Sharing information on vulnerabilities
Krebs and Neuberger also touted their efforts earlier this year to share information about an NSA-discovered Windows 10 vulnerability publicly. The same day Microsoft issued the patch, the NSA shared it’s work while CISA issued an “emergency directive” ordering federal and civilian agencies to patch within 10 business days.
Information on the vulnerability, which would allow attackers to spoof the validity of certificate chains, was shared early with the private sector and national security system owners so they would be prepared to protect against the vulnerability once Microsoft issued a patch.
“We did joint sessions with U.S. government CISOs [to warn them],” Neuberger said. “We tipped awareness to key network owners so they were aware so the moment the patch came out they could jump on it and protect [their systems].”

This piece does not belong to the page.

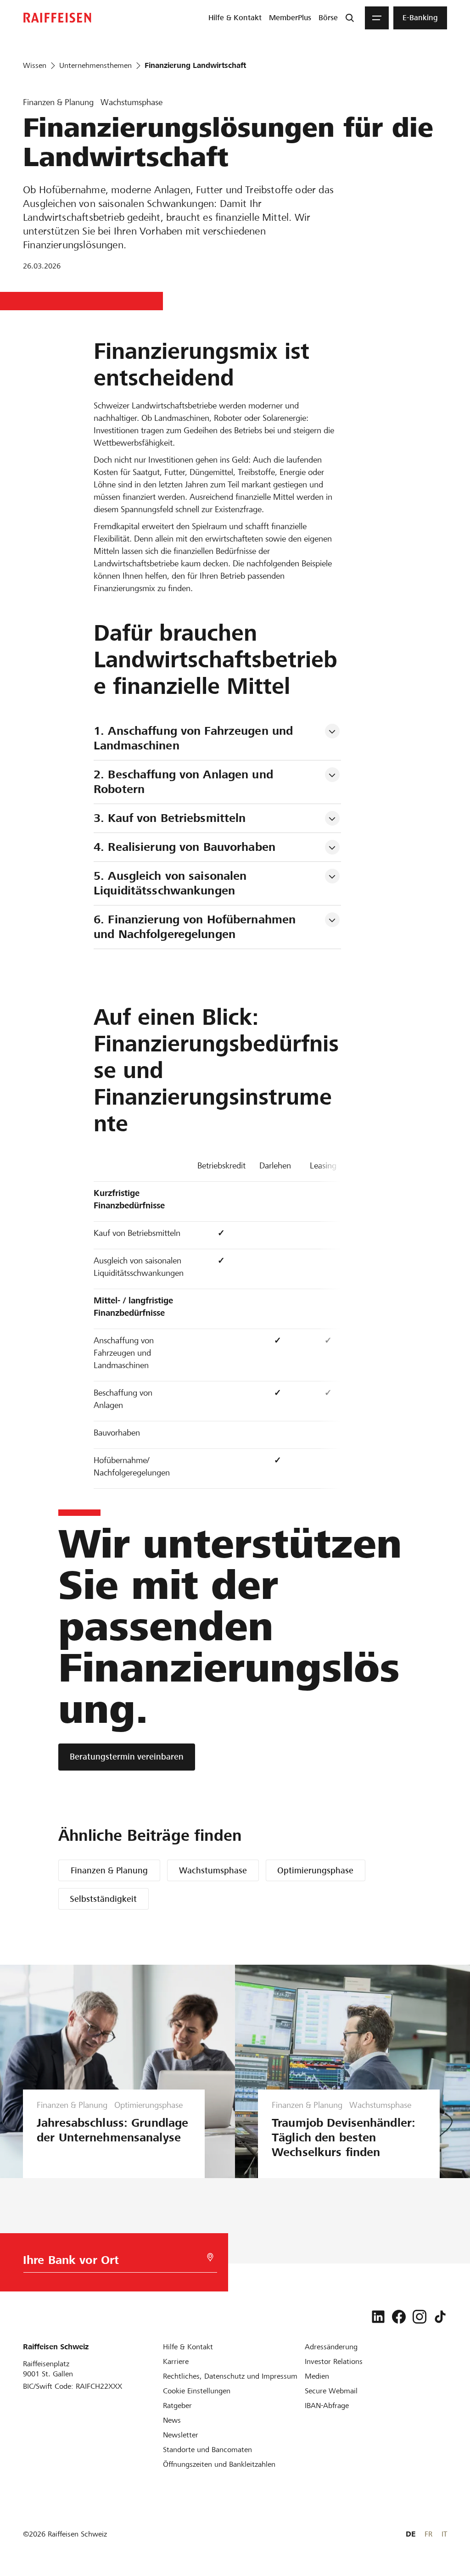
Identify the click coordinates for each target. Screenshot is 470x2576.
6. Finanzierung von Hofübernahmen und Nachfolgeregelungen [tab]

Although the NSA has long shared vulnerability information with the private sector, it was the first time the NSA publicly took credit for uncovering a vulnerability it had discovered, a step the agency took as part of a recognition that “the period between when an adversary can weaponize a particular vulnerability is a tiny period of time,” Neuberger said.
Neuberger said the NSA also took the unprecedented step of taking the mantle on sharing information about a vulnerability it found publicly because the NSA recognizes sharing information could build trust with the public.
“You don’t build trust during a crisis, right? You build trust in the way you routinely behave along the way,” Neuberger said.